— OBJECTIVE —
Reproduce the items between the lines holding "Select the Requests tab" and "click(615, 521)", inclusive, substituting "Update Profile" for "Edit Profile" and leaving everything else unchanged.

<<<<

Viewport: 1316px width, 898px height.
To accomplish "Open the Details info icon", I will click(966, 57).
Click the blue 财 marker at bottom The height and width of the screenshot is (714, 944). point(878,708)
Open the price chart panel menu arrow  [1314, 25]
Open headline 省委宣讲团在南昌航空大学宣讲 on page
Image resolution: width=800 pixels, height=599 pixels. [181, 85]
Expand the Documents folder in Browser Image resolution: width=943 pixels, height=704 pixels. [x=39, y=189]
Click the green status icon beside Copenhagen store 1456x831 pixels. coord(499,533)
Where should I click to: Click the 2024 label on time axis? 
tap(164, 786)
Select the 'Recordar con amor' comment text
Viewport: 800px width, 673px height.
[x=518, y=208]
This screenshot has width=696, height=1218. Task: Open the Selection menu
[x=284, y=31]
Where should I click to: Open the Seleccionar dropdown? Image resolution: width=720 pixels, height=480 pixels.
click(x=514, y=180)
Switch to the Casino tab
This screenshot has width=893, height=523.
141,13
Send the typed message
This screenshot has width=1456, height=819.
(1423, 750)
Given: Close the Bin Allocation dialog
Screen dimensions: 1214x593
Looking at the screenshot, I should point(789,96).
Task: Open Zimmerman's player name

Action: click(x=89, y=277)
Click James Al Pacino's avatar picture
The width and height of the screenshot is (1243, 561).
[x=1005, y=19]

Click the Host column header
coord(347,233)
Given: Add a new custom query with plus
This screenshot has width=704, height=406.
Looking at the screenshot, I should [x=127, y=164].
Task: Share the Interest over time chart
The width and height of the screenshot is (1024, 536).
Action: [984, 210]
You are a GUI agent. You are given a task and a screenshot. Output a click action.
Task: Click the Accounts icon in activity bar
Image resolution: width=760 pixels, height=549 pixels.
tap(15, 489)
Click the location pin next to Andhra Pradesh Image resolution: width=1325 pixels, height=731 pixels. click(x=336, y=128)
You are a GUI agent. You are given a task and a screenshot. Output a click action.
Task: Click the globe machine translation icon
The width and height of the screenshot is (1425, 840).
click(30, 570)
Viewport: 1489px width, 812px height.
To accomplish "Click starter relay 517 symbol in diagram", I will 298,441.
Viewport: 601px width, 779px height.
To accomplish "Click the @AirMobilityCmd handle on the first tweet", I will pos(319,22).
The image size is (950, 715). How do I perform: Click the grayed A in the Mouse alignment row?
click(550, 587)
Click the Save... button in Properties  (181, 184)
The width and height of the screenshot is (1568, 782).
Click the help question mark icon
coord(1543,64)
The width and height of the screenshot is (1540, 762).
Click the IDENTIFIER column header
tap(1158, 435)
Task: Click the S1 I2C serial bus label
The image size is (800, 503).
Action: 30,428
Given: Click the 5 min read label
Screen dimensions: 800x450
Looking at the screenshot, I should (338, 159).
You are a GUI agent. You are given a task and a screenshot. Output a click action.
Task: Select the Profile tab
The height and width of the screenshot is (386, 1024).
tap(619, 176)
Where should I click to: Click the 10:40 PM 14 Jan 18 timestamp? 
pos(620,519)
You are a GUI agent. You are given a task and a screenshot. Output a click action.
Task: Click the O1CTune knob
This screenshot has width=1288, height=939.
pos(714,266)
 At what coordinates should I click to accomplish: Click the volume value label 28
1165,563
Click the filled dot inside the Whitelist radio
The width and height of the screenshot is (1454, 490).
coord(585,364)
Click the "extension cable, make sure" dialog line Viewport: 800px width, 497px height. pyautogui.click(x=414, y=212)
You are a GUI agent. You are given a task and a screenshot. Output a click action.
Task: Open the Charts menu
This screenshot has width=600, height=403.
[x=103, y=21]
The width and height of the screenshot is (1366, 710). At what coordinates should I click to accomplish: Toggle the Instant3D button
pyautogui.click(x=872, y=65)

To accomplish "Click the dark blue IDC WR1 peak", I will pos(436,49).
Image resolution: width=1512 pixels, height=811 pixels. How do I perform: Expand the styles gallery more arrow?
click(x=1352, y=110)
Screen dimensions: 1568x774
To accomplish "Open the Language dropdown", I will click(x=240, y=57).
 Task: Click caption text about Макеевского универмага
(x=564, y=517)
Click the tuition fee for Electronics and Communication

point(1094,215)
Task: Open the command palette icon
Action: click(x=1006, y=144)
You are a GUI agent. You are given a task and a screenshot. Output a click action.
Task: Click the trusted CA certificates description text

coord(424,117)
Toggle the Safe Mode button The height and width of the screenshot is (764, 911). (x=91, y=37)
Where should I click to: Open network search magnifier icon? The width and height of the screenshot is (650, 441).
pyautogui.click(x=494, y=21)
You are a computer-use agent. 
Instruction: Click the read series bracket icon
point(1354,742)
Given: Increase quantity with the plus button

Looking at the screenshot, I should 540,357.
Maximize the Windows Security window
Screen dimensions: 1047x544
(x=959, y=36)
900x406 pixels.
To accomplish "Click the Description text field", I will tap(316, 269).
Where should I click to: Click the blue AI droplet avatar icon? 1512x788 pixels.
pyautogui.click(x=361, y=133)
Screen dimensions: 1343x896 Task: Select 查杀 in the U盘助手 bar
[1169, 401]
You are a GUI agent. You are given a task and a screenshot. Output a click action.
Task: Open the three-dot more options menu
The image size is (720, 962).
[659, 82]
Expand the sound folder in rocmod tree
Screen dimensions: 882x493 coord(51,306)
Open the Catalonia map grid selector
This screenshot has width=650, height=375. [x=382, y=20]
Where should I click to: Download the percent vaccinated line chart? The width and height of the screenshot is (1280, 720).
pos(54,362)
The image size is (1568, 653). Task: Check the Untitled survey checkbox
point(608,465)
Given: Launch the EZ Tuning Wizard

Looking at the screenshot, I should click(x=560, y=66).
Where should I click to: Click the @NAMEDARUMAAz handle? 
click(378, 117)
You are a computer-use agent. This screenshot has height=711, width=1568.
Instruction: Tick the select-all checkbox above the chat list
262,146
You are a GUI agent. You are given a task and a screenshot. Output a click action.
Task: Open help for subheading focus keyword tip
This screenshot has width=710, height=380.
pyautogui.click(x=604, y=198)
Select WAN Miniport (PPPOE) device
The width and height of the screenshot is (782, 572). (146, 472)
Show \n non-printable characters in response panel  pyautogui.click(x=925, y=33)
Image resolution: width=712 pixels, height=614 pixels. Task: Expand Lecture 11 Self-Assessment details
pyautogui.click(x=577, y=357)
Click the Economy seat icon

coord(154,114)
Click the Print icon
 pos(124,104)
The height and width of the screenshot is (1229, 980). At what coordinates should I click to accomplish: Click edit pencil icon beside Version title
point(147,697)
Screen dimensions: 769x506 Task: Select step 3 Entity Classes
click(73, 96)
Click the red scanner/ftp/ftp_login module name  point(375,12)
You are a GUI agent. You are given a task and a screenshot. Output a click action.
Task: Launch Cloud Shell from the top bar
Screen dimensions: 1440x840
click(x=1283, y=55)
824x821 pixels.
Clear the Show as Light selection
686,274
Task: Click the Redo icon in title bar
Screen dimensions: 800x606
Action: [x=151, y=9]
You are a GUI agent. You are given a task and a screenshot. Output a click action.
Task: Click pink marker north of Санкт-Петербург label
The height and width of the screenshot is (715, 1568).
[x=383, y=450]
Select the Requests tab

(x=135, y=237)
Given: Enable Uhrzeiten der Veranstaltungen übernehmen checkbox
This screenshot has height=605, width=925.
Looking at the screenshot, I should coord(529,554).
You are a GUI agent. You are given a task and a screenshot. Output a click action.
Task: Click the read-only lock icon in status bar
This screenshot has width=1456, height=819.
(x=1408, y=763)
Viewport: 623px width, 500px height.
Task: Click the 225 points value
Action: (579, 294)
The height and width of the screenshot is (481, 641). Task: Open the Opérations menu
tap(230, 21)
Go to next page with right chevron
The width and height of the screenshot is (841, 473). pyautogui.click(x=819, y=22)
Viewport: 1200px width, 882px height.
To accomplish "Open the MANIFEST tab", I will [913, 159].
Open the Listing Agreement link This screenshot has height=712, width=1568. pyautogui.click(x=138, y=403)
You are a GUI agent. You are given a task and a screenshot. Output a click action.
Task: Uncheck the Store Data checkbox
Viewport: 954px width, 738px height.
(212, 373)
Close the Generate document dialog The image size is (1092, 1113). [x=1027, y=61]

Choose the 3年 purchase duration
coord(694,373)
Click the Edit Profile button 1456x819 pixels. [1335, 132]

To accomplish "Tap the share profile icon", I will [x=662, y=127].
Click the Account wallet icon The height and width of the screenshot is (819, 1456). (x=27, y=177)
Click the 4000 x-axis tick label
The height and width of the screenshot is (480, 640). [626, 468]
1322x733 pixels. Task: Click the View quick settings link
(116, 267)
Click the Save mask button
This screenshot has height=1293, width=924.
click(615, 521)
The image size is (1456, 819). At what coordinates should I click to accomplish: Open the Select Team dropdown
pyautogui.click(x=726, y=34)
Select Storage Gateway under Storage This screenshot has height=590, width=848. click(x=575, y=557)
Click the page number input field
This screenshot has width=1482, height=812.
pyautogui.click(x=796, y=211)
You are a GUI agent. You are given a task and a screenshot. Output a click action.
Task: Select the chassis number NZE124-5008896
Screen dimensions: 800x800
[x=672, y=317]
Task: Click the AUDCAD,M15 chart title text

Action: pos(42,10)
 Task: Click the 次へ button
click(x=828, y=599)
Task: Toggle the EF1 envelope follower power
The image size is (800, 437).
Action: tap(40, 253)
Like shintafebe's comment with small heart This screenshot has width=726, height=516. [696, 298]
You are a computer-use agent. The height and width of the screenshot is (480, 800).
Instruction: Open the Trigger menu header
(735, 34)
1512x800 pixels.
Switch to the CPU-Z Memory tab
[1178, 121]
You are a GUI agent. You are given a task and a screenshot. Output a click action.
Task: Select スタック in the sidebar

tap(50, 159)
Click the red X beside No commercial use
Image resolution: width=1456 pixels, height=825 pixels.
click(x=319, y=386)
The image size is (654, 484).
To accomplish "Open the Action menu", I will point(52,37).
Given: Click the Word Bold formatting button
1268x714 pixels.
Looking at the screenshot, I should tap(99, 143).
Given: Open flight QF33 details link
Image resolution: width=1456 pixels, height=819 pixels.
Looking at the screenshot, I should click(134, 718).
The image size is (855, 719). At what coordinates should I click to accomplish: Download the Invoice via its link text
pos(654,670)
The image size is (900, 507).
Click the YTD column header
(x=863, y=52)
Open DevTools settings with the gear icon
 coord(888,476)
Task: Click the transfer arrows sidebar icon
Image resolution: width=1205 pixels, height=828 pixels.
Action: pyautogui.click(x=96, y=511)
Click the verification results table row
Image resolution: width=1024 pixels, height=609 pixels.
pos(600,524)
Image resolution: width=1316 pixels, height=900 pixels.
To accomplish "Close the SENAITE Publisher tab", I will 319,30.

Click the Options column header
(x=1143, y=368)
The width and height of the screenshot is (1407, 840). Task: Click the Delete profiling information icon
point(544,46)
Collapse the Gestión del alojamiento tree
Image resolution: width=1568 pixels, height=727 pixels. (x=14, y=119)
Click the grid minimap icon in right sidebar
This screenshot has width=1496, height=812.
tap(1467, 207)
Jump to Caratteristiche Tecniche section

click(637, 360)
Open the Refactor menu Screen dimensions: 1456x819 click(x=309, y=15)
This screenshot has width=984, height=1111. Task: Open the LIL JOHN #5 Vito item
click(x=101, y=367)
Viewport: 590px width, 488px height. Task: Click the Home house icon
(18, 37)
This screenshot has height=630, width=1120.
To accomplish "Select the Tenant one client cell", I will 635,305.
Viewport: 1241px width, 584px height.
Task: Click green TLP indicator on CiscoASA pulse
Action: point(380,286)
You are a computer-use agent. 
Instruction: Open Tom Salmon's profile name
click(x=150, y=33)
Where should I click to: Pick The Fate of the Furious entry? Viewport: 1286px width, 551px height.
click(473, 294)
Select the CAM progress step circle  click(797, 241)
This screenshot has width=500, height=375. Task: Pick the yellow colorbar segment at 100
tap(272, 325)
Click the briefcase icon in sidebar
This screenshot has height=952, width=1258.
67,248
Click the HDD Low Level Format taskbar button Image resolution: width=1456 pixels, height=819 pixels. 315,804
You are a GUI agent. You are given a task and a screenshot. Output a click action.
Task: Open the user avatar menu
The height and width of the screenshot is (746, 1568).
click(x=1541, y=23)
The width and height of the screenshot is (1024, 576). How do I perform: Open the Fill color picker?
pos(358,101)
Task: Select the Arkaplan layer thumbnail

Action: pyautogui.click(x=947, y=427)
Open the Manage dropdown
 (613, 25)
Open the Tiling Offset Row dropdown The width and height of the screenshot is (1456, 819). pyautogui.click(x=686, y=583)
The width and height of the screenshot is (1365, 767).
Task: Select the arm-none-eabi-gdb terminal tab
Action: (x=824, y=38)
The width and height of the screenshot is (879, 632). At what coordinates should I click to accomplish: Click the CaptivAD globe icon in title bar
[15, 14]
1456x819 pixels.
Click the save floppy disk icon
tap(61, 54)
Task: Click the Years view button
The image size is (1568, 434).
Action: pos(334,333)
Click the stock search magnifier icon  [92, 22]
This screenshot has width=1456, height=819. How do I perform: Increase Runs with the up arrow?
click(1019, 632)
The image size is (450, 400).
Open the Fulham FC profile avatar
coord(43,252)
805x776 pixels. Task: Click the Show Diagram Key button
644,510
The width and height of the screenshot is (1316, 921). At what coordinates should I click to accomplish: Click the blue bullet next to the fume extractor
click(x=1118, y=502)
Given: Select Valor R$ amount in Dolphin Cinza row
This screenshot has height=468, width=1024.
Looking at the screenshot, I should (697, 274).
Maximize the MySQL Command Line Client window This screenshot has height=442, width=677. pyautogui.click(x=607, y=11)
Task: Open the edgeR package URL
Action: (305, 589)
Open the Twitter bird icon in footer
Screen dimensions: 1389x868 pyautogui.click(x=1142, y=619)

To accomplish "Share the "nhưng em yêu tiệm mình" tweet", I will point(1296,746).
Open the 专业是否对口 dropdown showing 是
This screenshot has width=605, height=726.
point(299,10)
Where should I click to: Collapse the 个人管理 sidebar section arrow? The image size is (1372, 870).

>>>>

— WRITTEN SOLUTION —
Select the Requests tab

(x=135, y=237)
Given: Enable Uhrzeiten der Veranstaltungen übernehmen checkbox
This screenshot has height=605, width=925.
Looking at the screenshot, I should coord(529,554).
You are a GUI agent. You are given a task and a screenshot. Output a click action.
Task: Click the read-only lock icon in status bar
This screenshot has width=1456, height=819.
(x=1408, y=763)
Viewport: 623px width, 500px height.
Task: Click the 225 points value
Action: (579, 294)
The height and width of the screenshot is (481, 641). Task: Open the Opérations menu
tap(230, 21)
Go to next page with right chevron
The width and height of the screenshot is (841, 473). pyautogui.click(x=819, y=22)
Viewport: 1200px width, 882px height.
To accomplish "Open the MANIFEST tab", I will [913, 159].
Open the Listing Agreement link This screenshot has height=712, width=1568. pyautogui.click(x=138, y=403)
You are a GUI agent. You are given a task and a screenshot. Output a click action.
Task: Uncheck the Store Data checkbox
Viewport: 954px width, 738px height.
(212, 373)
Close the Generate document dialog The image size is (1092, 1113). [x=1027, y=61]

Choose the 3年 purchase duration
coord(694,373)
Click the Update Profile button 1456x819 pixels. [1335, 132]

To accomplish "Tap the share profile icon", I will [x=662, y=127].
Click the Account wallet icon The height and width of the screenshot is (819, 1456). (x=27, y=177)
Click the 4000 x-axis tick label
The height and width of the screenshot is (480, 640). [626, 468]
1322x733 pixels. Task: Click the View quick settings link
(116, 267)
Click the Save mask button
This screenshot has height=1293, width=924.
click(615, 521)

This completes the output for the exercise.